Pixel coordinate grounding data:
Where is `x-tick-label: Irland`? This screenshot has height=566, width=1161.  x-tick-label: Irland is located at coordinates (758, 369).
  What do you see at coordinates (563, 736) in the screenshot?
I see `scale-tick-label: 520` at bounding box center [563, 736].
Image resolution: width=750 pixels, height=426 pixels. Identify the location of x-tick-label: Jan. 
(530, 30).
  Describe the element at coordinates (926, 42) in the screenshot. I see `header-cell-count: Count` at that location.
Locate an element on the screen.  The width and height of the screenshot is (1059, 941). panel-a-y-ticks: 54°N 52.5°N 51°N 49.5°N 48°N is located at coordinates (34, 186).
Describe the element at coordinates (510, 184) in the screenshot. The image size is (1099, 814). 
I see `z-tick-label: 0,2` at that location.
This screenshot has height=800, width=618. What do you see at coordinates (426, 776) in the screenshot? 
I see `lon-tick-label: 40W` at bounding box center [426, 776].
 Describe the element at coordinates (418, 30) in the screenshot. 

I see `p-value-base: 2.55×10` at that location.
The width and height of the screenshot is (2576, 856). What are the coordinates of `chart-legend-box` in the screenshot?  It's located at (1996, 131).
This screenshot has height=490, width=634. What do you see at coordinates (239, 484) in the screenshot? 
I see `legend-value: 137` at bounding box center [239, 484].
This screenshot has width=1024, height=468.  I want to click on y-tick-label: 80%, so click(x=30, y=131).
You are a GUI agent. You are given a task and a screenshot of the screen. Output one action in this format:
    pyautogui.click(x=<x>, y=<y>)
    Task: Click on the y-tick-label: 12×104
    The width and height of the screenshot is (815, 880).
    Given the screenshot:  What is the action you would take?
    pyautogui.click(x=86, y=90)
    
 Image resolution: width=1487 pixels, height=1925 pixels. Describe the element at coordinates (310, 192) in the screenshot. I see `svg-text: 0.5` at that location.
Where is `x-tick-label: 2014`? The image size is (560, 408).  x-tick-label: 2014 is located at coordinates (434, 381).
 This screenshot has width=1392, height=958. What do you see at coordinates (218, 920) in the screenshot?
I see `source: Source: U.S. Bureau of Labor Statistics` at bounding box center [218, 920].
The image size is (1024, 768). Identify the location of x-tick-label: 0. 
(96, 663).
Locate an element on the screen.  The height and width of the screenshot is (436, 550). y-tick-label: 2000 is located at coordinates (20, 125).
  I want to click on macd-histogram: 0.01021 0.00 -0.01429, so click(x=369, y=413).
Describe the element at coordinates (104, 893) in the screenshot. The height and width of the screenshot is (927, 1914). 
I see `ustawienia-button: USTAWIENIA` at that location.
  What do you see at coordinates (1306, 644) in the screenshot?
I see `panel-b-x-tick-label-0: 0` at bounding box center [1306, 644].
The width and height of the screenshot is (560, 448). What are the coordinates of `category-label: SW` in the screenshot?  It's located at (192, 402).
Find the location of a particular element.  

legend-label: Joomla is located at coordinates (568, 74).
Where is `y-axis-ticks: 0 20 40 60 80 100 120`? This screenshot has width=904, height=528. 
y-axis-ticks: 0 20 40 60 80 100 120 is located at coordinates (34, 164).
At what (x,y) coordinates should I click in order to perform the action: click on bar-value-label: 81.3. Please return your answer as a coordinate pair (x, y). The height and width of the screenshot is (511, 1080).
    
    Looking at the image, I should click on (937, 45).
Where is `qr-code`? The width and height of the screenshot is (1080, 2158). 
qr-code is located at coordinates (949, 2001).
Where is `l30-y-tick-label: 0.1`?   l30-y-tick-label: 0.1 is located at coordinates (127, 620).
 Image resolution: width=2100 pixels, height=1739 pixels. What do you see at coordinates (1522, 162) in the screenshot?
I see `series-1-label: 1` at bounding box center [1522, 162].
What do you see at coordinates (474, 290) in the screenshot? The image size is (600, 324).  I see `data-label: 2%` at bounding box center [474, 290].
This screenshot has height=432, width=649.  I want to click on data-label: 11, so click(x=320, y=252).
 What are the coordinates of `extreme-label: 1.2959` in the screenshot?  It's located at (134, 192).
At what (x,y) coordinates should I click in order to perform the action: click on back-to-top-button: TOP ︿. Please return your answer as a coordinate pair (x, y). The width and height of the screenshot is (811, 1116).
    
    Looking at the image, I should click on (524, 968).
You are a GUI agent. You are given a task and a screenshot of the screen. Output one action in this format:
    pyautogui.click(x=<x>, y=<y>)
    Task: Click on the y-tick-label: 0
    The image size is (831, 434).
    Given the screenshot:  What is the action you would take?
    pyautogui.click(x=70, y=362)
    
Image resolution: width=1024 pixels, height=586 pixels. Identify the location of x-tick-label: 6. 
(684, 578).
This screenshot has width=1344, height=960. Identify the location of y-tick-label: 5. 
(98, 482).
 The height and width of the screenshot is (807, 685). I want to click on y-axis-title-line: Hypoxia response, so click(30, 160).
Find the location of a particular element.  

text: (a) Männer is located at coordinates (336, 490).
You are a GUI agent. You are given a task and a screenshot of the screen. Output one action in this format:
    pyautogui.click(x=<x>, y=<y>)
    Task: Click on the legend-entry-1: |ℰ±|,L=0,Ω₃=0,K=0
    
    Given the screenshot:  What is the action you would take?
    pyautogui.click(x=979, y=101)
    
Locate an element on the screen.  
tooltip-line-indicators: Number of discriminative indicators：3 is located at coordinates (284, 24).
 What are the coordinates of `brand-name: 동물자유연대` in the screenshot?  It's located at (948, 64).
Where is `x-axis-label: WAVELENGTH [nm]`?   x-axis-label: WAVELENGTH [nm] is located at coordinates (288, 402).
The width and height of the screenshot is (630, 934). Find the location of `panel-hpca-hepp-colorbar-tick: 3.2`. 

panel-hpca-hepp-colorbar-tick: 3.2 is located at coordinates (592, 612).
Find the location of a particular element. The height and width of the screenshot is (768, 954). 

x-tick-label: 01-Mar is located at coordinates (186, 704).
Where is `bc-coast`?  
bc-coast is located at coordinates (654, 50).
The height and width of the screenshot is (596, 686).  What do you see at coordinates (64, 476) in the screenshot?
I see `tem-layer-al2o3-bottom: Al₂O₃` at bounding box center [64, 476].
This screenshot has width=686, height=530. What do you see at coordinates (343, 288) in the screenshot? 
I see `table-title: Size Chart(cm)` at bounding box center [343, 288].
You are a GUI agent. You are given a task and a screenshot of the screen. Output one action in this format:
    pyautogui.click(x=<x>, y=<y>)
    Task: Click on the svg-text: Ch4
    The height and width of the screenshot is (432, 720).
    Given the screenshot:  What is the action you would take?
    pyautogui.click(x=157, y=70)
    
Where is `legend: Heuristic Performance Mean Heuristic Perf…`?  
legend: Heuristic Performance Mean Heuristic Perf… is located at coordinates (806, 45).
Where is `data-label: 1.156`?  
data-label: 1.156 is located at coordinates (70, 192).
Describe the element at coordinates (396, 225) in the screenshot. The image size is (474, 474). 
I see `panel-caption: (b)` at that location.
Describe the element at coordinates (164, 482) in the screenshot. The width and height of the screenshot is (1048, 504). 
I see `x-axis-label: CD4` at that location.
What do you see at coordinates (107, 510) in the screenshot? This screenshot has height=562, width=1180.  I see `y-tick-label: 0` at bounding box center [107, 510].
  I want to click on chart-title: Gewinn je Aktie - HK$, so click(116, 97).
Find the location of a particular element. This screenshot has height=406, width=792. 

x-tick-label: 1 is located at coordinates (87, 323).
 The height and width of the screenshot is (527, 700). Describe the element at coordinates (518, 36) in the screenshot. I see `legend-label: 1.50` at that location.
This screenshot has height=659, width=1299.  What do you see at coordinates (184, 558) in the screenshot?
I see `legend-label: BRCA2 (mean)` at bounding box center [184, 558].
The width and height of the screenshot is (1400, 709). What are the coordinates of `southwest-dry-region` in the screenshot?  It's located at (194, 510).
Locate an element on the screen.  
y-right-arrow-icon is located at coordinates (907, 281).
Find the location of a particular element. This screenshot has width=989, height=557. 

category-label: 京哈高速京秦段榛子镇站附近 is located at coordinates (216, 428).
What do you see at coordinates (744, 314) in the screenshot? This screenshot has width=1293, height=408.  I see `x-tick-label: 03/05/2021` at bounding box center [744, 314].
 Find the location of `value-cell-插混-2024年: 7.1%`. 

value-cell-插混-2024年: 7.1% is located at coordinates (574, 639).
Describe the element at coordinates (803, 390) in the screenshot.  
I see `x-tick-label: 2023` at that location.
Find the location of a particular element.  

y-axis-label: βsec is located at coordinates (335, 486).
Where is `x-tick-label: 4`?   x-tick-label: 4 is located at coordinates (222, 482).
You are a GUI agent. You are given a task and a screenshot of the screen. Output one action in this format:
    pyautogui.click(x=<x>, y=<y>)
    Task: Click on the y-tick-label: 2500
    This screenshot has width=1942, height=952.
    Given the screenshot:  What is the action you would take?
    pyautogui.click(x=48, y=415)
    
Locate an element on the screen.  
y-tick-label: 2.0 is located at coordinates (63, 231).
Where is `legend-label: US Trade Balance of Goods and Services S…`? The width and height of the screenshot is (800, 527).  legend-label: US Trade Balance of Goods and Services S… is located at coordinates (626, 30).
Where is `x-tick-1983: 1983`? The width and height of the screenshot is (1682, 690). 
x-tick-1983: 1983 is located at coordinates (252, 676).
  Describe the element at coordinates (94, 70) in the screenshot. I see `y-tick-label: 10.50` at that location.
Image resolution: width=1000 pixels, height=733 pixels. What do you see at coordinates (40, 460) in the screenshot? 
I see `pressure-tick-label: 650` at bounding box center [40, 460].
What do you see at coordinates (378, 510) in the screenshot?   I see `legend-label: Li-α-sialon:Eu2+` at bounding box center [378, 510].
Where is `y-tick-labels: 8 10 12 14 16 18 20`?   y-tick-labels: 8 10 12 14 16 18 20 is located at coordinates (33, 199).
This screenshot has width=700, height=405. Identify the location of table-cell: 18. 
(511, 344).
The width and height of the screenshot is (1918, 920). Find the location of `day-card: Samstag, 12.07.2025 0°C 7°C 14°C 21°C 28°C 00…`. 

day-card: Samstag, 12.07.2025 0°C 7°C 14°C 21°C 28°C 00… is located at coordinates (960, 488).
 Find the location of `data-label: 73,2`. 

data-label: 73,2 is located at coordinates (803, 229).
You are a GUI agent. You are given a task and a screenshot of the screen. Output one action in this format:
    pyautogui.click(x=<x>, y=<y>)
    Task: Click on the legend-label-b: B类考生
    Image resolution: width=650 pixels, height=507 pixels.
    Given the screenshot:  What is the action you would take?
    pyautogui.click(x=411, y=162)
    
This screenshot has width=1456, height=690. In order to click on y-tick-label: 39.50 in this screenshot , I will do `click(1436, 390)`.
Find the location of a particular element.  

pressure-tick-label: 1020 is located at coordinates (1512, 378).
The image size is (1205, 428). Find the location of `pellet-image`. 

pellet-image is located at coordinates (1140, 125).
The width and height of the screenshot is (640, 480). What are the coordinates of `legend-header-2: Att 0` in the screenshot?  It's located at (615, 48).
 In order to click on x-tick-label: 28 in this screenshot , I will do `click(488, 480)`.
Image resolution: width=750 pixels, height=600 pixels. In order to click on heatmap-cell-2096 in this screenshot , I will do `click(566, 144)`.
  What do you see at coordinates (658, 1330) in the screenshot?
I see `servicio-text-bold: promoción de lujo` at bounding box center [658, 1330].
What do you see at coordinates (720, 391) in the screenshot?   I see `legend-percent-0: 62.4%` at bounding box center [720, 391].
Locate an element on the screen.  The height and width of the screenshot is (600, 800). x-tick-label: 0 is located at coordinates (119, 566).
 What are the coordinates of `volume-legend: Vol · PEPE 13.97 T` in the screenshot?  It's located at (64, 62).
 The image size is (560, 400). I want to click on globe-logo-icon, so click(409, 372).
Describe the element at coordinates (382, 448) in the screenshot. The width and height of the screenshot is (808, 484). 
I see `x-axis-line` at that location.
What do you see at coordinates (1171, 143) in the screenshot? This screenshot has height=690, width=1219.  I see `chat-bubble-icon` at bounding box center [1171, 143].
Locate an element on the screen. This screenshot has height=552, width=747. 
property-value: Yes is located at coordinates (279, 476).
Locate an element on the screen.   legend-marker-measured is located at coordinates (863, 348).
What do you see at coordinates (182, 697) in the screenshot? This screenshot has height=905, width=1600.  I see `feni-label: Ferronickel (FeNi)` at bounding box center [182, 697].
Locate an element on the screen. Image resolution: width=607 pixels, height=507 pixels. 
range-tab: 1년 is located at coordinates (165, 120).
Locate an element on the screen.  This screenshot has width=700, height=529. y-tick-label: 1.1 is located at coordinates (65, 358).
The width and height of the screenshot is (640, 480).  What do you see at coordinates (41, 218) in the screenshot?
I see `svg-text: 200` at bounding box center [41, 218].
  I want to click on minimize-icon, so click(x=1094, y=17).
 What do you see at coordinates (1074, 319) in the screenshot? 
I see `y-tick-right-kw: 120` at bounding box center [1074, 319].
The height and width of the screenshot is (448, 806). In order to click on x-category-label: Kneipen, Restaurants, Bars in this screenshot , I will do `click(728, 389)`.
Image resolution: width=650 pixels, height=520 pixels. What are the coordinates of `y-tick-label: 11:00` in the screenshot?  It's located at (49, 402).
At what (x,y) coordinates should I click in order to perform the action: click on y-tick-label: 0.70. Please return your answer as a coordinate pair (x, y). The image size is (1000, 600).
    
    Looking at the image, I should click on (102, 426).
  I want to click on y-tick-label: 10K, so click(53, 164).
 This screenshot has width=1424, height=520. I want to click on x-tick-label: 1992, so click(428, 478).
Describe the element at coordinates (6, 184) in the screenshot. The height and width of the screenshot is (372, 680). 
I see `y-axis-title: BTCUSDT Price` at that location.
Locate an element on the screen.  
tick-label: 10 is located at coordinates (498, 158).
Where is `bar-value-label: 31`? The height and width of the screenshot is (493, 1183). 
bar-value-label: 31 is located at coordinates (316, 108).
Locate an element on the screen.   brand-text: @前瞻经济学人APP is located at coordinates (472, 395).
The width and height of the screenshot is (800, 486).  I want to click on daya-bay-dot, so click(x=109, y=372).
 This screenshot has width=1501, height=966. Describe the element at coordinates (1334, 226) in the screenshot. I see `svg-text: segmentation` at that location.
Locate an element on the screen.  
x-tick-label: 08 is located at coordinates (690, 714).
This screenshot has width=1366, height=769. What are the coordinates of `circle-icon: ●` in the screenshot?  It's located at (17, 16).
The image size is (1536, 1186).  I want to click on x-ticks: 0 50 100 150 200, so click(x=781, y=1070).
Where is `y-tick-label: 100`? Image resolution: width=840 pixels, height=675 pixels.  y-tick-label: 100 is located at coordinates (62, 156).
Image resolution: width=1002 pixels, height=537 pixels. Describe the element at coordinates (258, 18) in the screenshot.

_INSTRUCTIONS TO FOLLOW_. Duplicate the rows above between the line holding "coordinates (863, 348)." and the line holding "coordinates (65, 358).", inclusive.

_RESPONSE_.
Locate an element on the screen.   legend-marker-measured is located at coordinates (863, 348).
What do you see at coordinates (182, 697) in the screenshot? This screenshot has height=905, width=1600.  I see `feni-label: Ferronickel (FeNi)` at bounding box center [182, 697].
Locate an element on the screen. Image resolution: width=607 pixels, height=507 pixels. 
range-tab: 1년 is located at coordinates (165, 120).
Locate an element on the screen.  This screenshot has width=700, height=529. y-tick-label: 1.1 is located at coordinates (65, 358).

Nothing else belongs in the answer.